避妊や生理痛対策として有効な可能性のあるインプラントについて、ブログを書いてきました。
現在認可されているミレーナについては、挿入後のトラブルとして腹痛や不正出血、違和感などがあり、一定の確率で抜去を希望されることがあります。
そこで今回は、ミレーナとインプラントの継続率を比較した論文を見ていきたいと思います。
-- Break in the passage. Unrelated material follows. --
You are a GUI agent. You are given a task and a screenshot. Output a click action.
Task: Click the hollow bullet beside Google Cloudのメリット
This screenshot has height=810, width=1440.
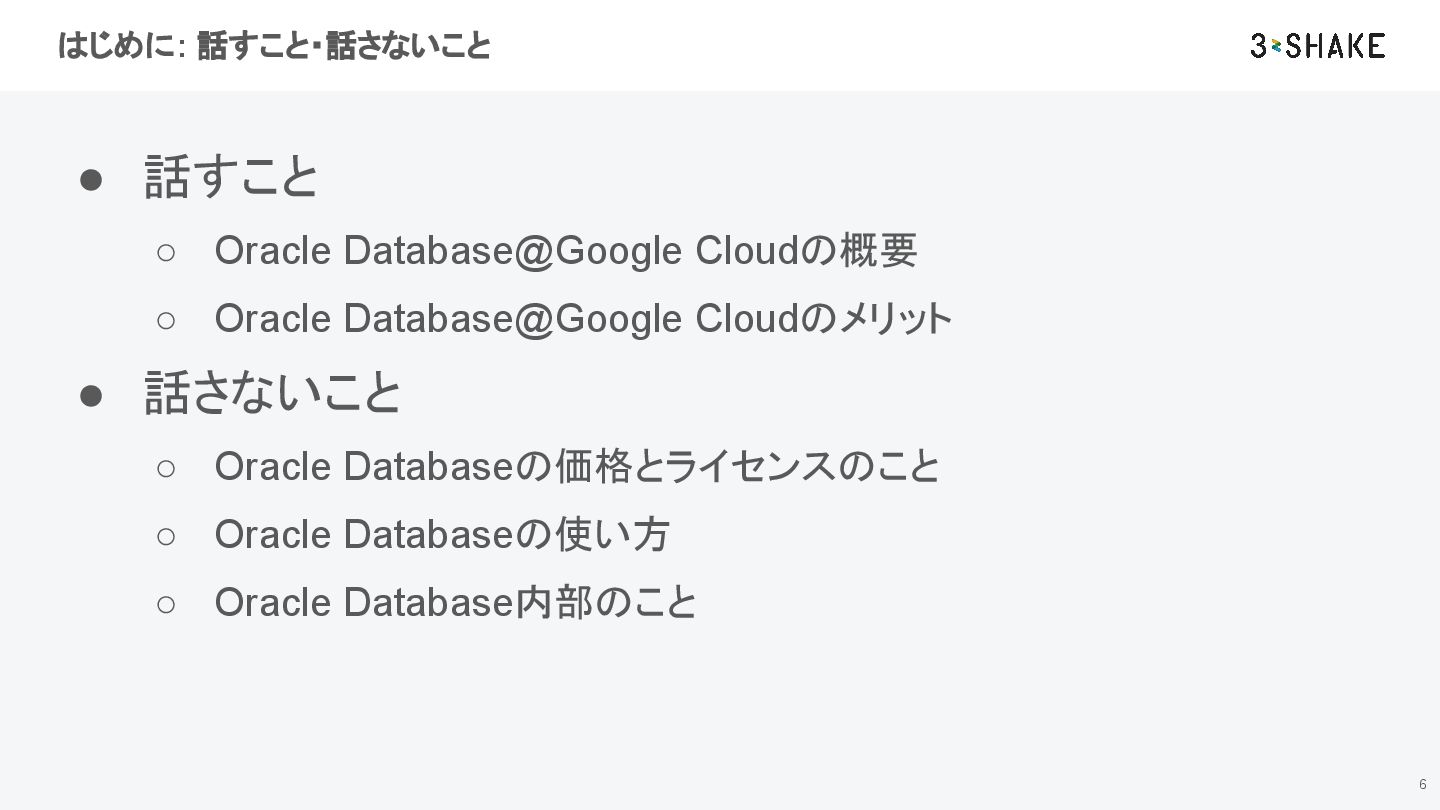(x=166, y=320)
この論文では、出産経験のない18〜35歳の女性766人を対象に、ミレーナとインプラントの1年間の治療脱落率について比較しています。
結果
ミレーナ・インプラント挿入後1年間の治療脱落率は、
・ミレーナ: 19.6%
・インプラント: 26.8%
でした。
治療中断した理由では、
・出血の増加
ミレーナ: 3.2%
インプラント: 11.3%
・その他の副作用
ミレーナ: 14.3%
インプラント:21.8%
でした。
治療の満足度では、
・出血パターンの変化に対して非常に満足/満足
ミレーナ: 60.9%
インプラント: 33.6%
・継続して使用したい割合
ミレーナ: 70.1%
インプラント: 58.5%
という結果でした。
ミレーナと比較すると、ややインプラントの方が不正出血が多く、脱落する人も多くなっているようです。
そう考えると、ミレーナに関しては経腟分娩の経験がある方では子宮の出口がある程度広がっていることから、痛みが少なくミレーナを挿入できるのでミレーナが適応となり、出産経験がなかったり、内診や子宮に器具を入れる事に抵抗のある方はインプラントを検討する、という流れになりそうです。
まだインプラントは日本で認可されていないものの、認可された場合には、このようなデータを元に治療法を選択していく必要がありますね。